> [Exercise description]: Find the line with "Where should I" in the data below. Repeat it and every line after it exactly, but not the pictures.

> [Records from a data source]:
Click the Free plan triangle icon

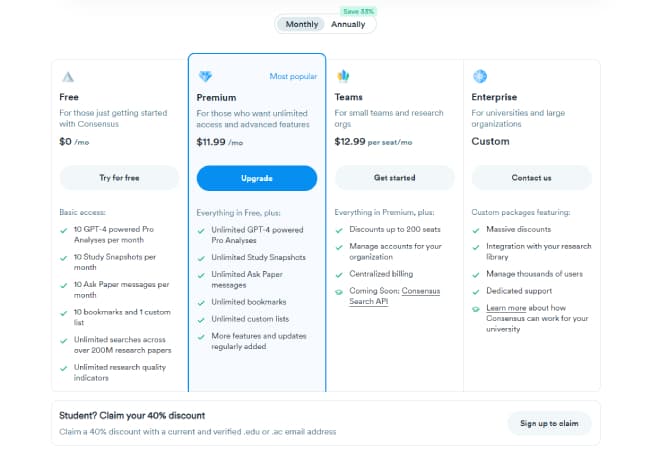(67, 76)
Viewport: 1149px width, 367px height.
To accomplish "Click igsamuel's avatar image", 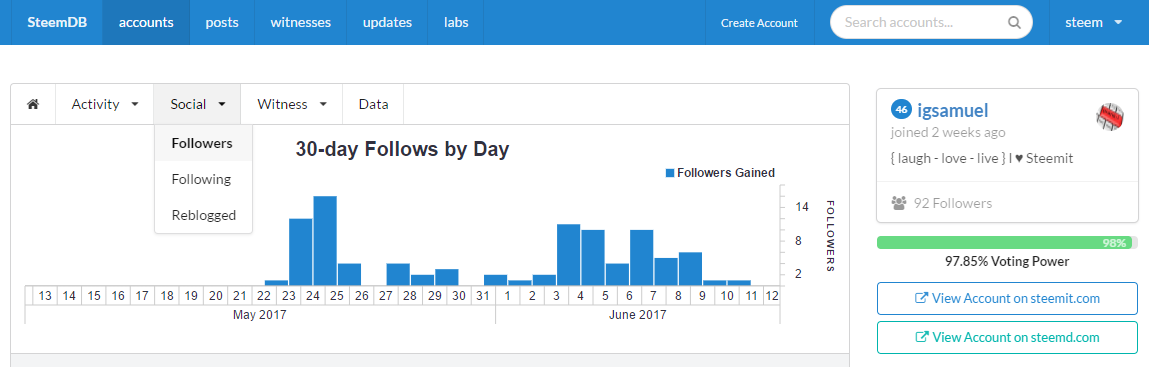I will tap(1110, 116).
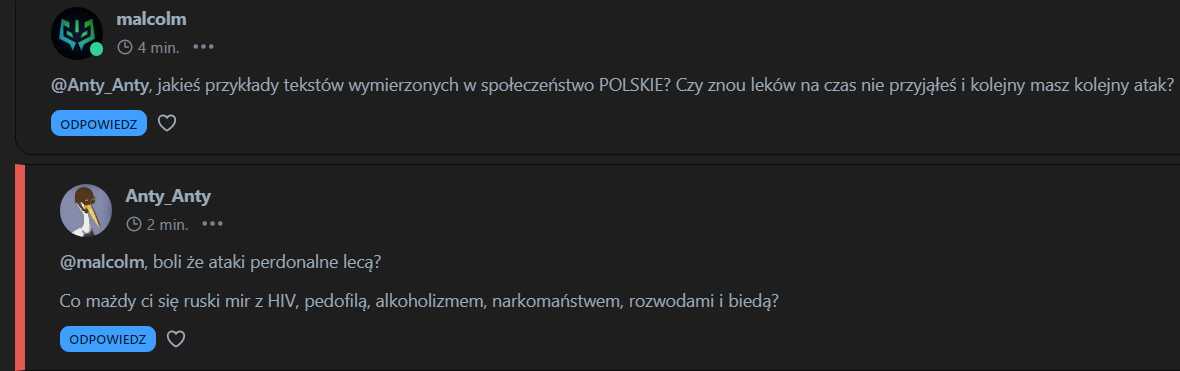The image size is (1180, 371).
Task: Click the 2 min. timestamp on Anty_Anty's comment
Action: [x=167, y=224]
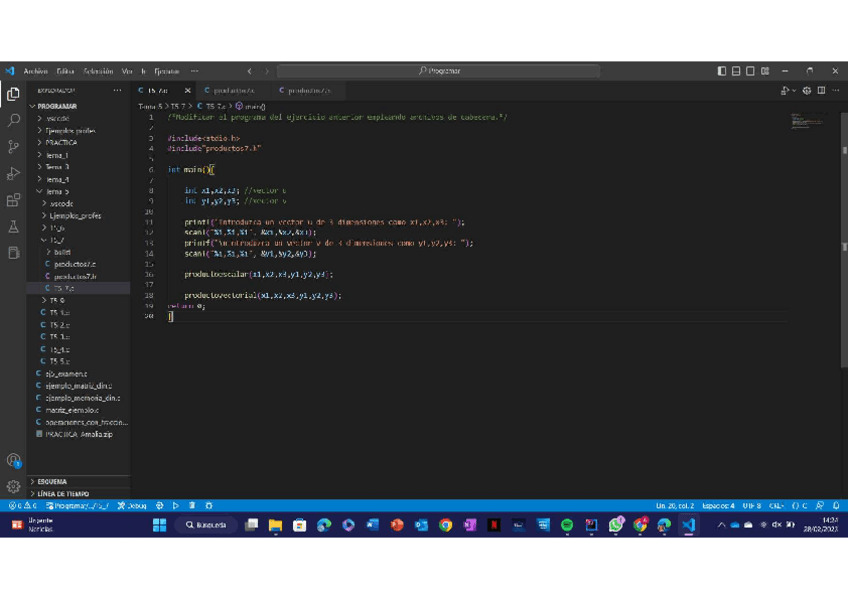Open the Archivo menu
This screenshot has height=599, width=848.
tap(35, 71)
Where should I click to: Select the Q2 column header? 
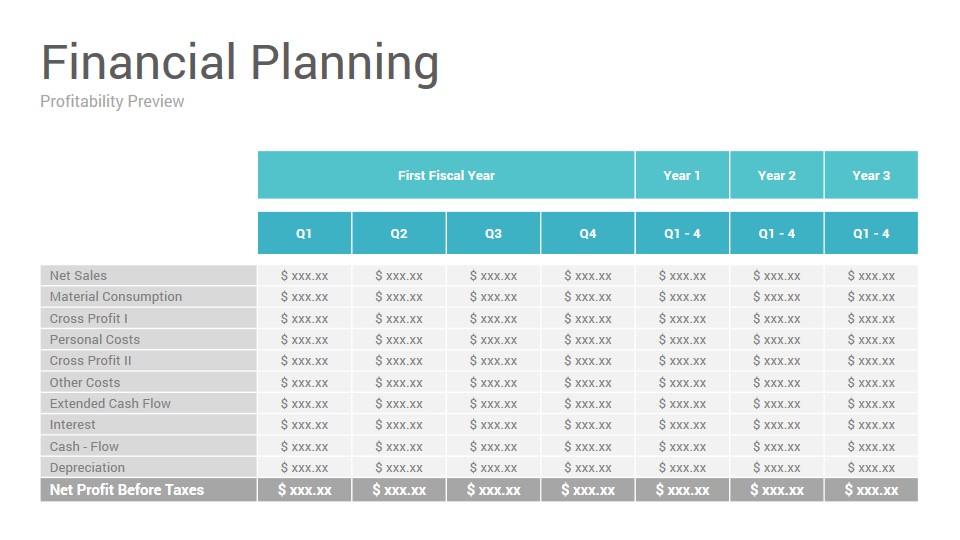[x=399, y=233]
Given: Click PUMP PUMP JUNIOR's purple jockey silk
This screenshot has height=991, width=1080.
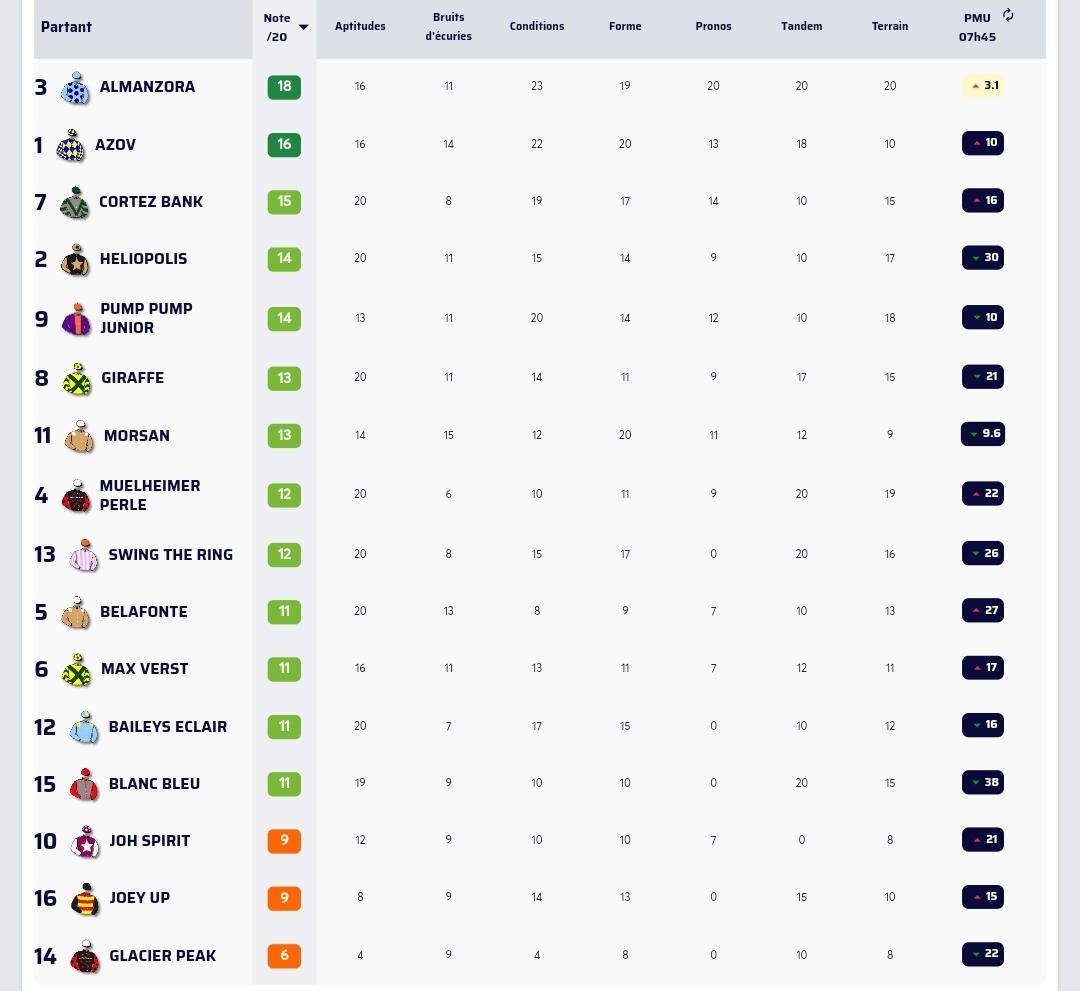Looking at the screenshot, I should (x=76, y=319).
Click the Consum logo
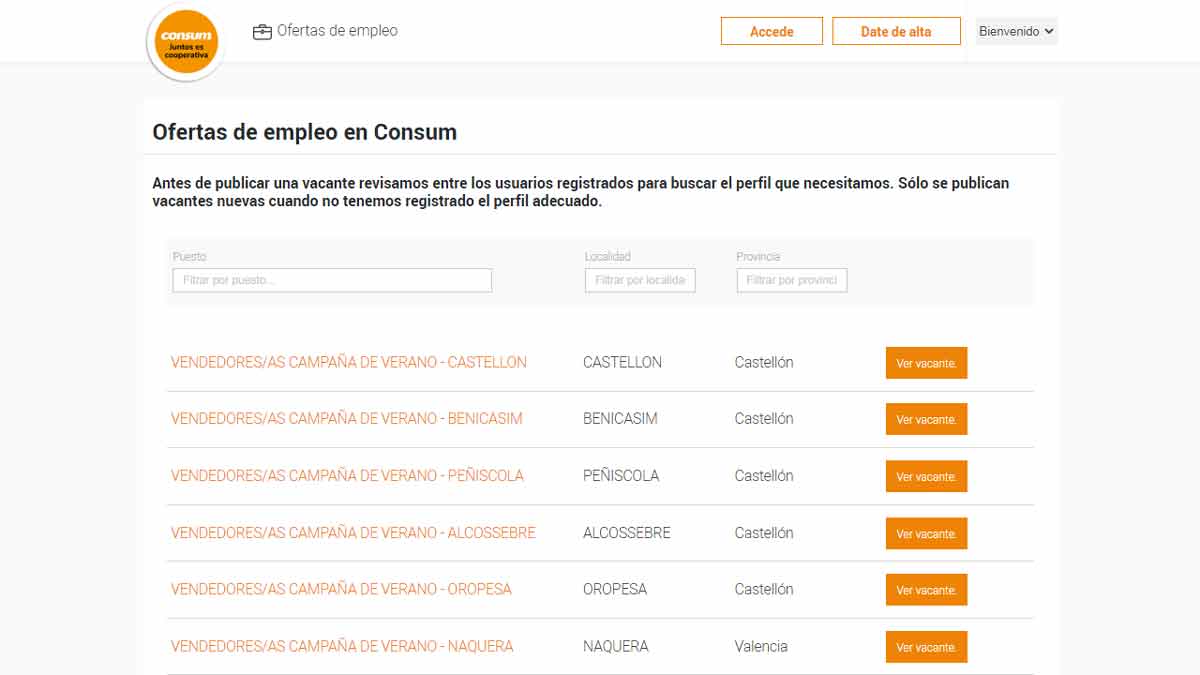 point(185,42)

> [Answer box]:
Where should I click to: Select the Q2 column header? 
[x=399, y=233]
Given: Click PUMP PUMP JUNIOR's purple jockey silk
This screenshot has height=991, width=1080.
Looking at the screenshot, I should (x=76, y=319).
Click the Consum logo
 point(185,42)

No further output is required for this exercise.